What does this say about the foundations of knowledge in science? If scientific knowledge were deductive, we could simply say that its foundations are axiomatic. We could also talk about incompleteness and other interesting things. But if as we have stated this knowledge is inductive, what are its foundations? Is induction a valid procedure, and what are its endpoints?

This is a very deep subject, trying to go all the way to the bottom is what I have titled this post as an epistemological dive. I’m not going to give this a thorough treatment here, but I’ll briefly state what my position is and what I argued in discussion that day.

The way I see it, the foundations of scientific knowledge are the postulates of probability theory (as derived for example by Bernardo-Smith or Cox) together with **Occam’s razor**. In fact, given that most people are aware of probability theory I would say that the best single answer to the foundation of knowledge, in the sense that it is something we are less aware of, is Occam’s razor. I will give a brief example of this, borrowed from a talk by Shane Legg on machine super intelligence.

Let’s consider a minimal example of a scientific process. An agent is placed in an environment and must form theories whose predictions correctly match the agent’s observations. Although minimal, this description accounts for the fundamental elements of science. There is one missing element, and that is a specification of how the agent forms theories, but for now we will use our own intuition, as if we were the agent.

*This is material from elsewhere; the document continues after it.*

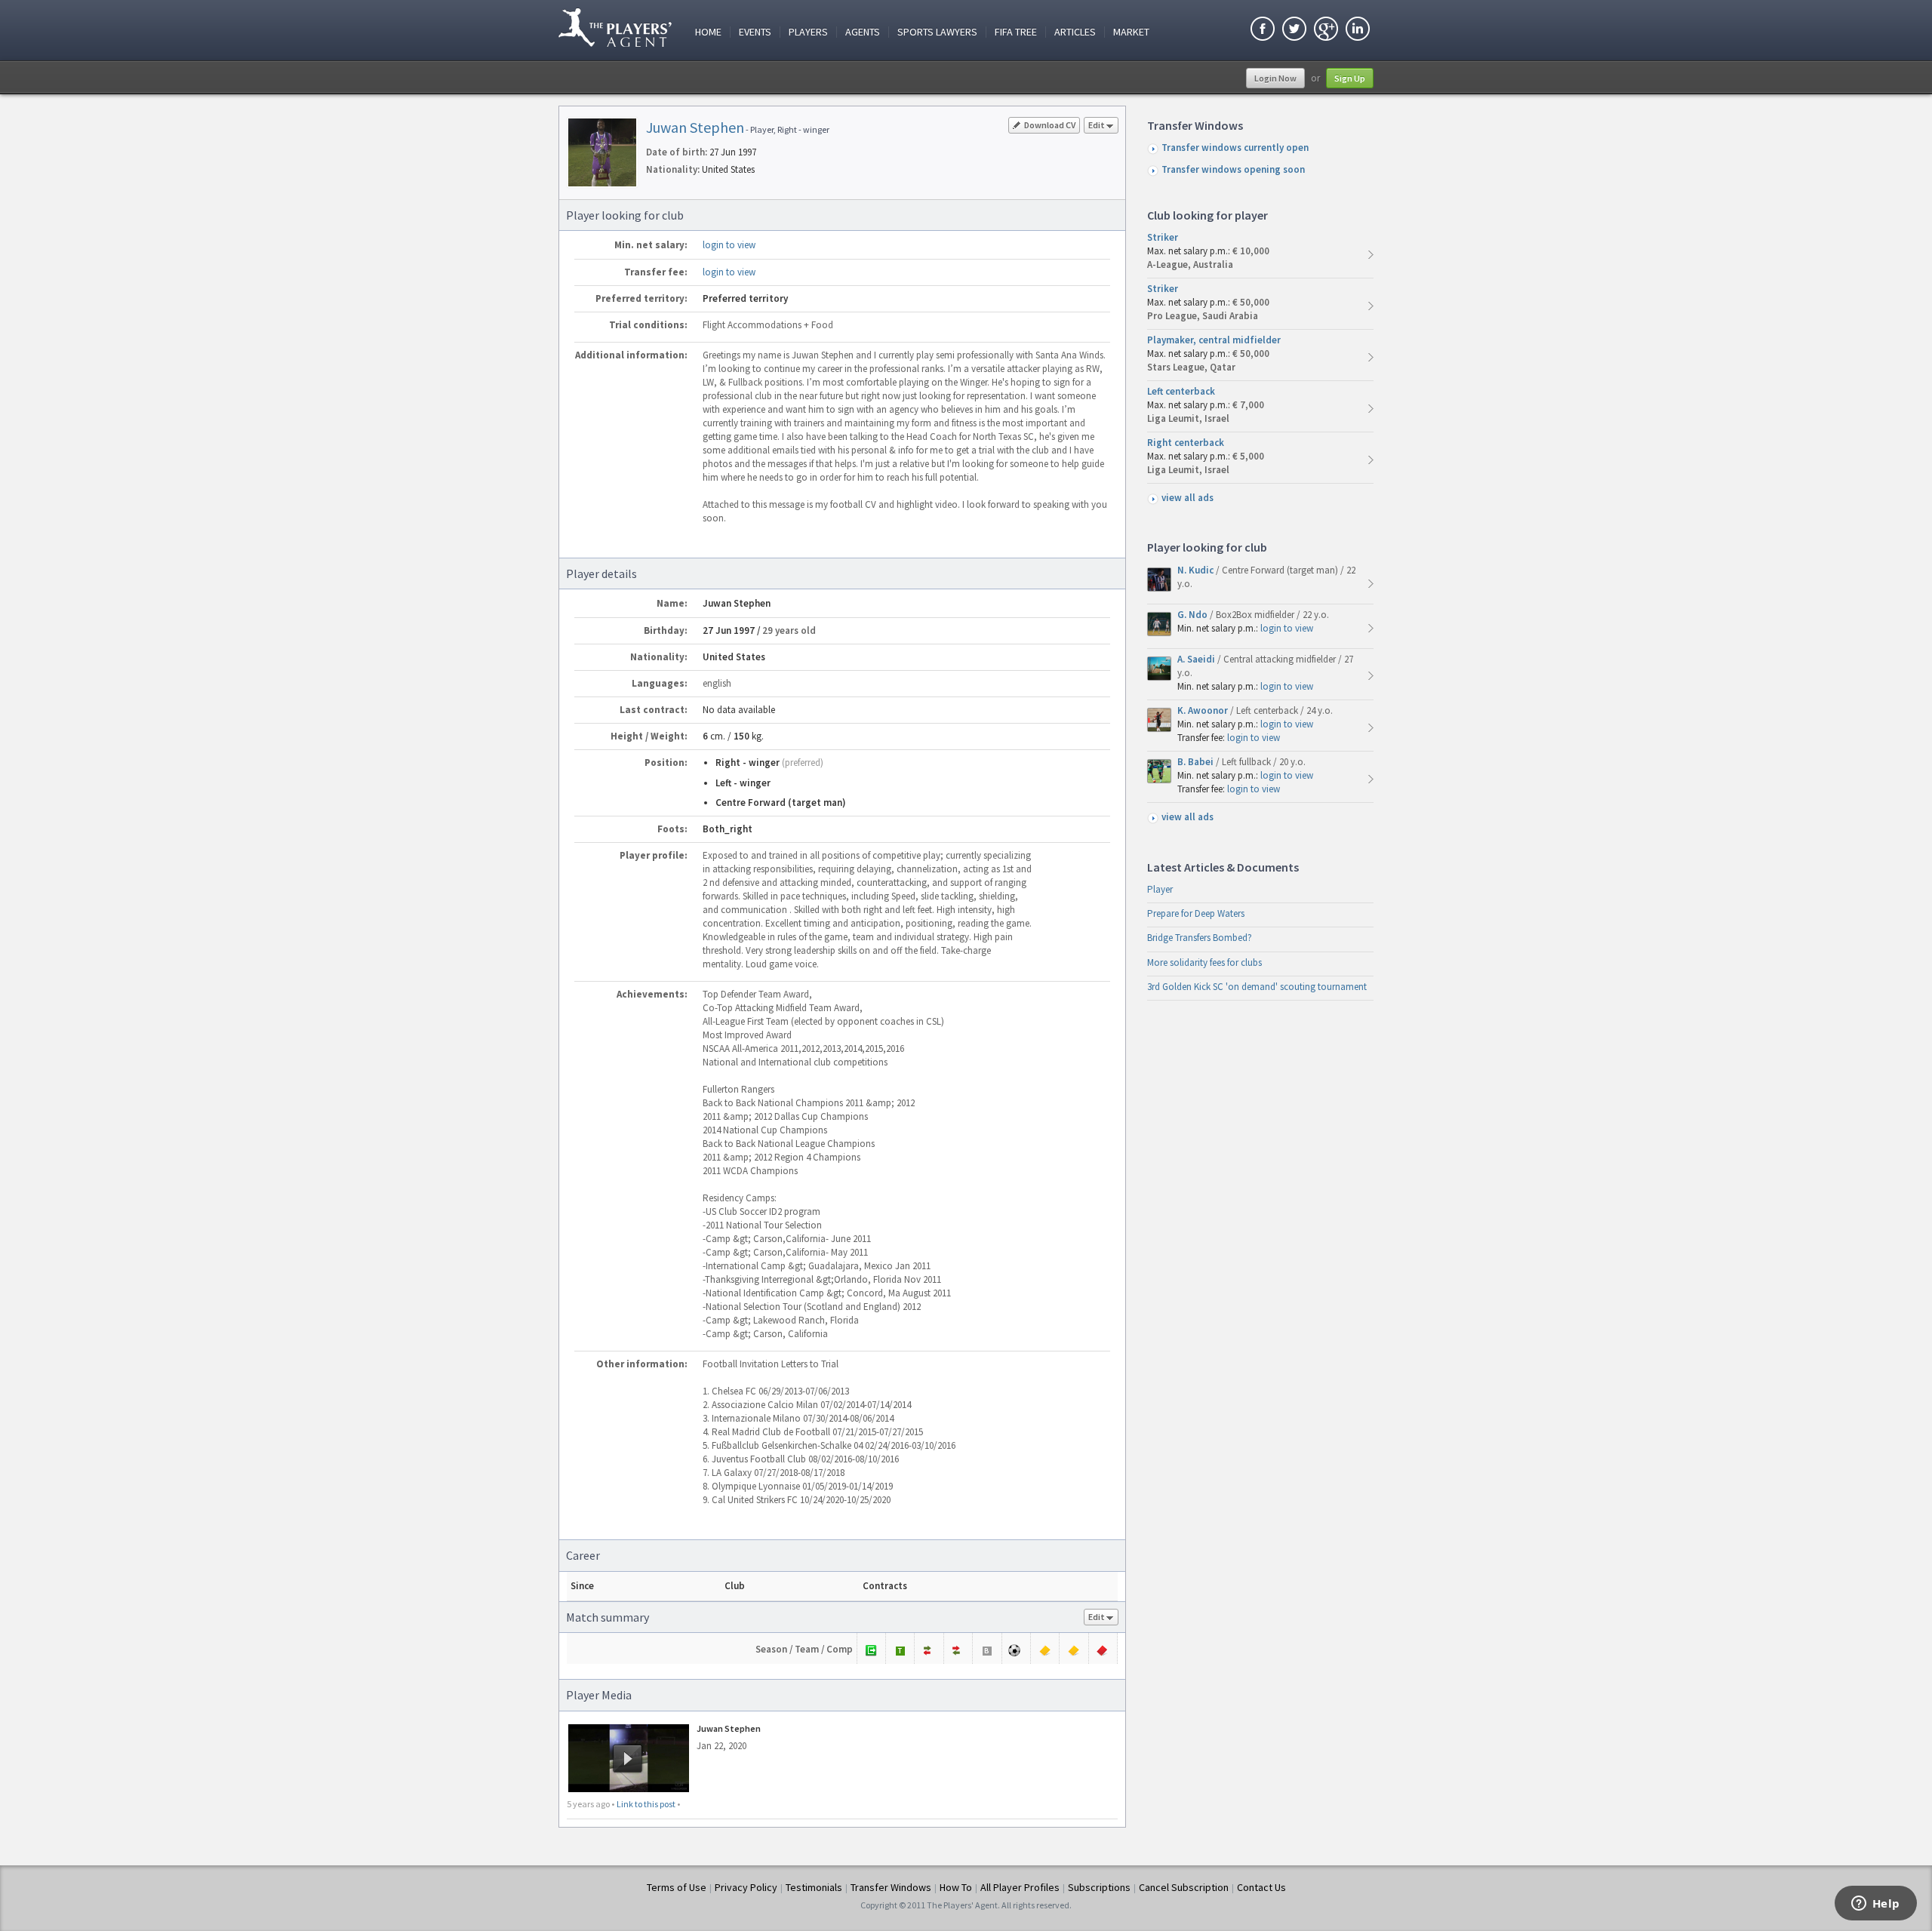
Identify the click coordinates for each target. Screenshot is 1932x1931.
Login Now (1275, 78)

For this minimal example we will say that the agent observes a sequence of numbers which its environment produces. Thus, the agent’s observations are the sequence, and it must form a theory which correctly describes past observations and predicts future ones. Let’s imagine this is what happens a time goes forward, beginning with

**1**

For the moment there is only one data point, so it seems impossible to form a theory in a principled way.

**1,3**

Among others, two theories could be proposed here, odd numbers, and powers of 3, with corresponding predictions of **5** and **9**:

*f(n) = 2n – 1*

*f(n) = 3^n*

the observations continue:

**1,3,5**

The powers of three theory is ruled out due to the incorrect prediction 9, while odd number theory was correct.

**1,3,5,7**

The odd number theory has described all observations and made correct predictions. At this point our agent would be pretty confident that the next observation will be **9**.

**1,3,5,7,57**

What?! That really threw the agent off, it was very confident that the next item would be **9**. But it turned out to be **57**. As the builder of this small universe I’ll let you know the correct theory, call it *theory_57*:

*f(n) = 2n – 1 + 2(n-1)(n-2)(n-3)(n-4)*

which if you check correctly describes all the numbers in the sequence of observations. If the 5th observation had instead been **9**, our odd number theory would have been correct again, and we would have stayed with it. So depending on this 5th observation:

9 => *f(n) = 2n-1*

57 =>* f(n) = 2n – 1 + 2(n-1)(n-2)(n-3)(n-4)*

Although we only list two items, the list is actually infinite because there are an infinite number of theories that correctly predict the observations up until the 4th result. In fact, and here is the key, *there are an infinite number of theories that correctly predict any number of observations*! But let us restrict the discussion to only the two seen above.

What our intuition tells us is that no reasonable agent would believe in *theory_57* after the fourth observation, even though it is just as compatible with the odd number theory. Our intuition strongly asserts that the odd number theory is the correct theory for that data. But how can we justify that on the basis of induction, if they make the same predictions (ie they have the same *P(E|H)*)?

The key is that our intuition, in fact our intelligence in general, has a built-in *simplicity bias*. We strongly favor the odd number theory because it is the *simplest* theory that fits the facts. Hence induction, including our everyday intuitions and the scientific method, is founded upon Occam’s razor as a way to discriminate between equally supported theories.

Without this or some more specific bias (in machine learning we would call this inductive bias), induction would be impossible, as there would be too many theories to entertain. *Occam’s razor is the most generally applicable bias; it is a prerequisite for any kind of induction, in science or anywhere else*.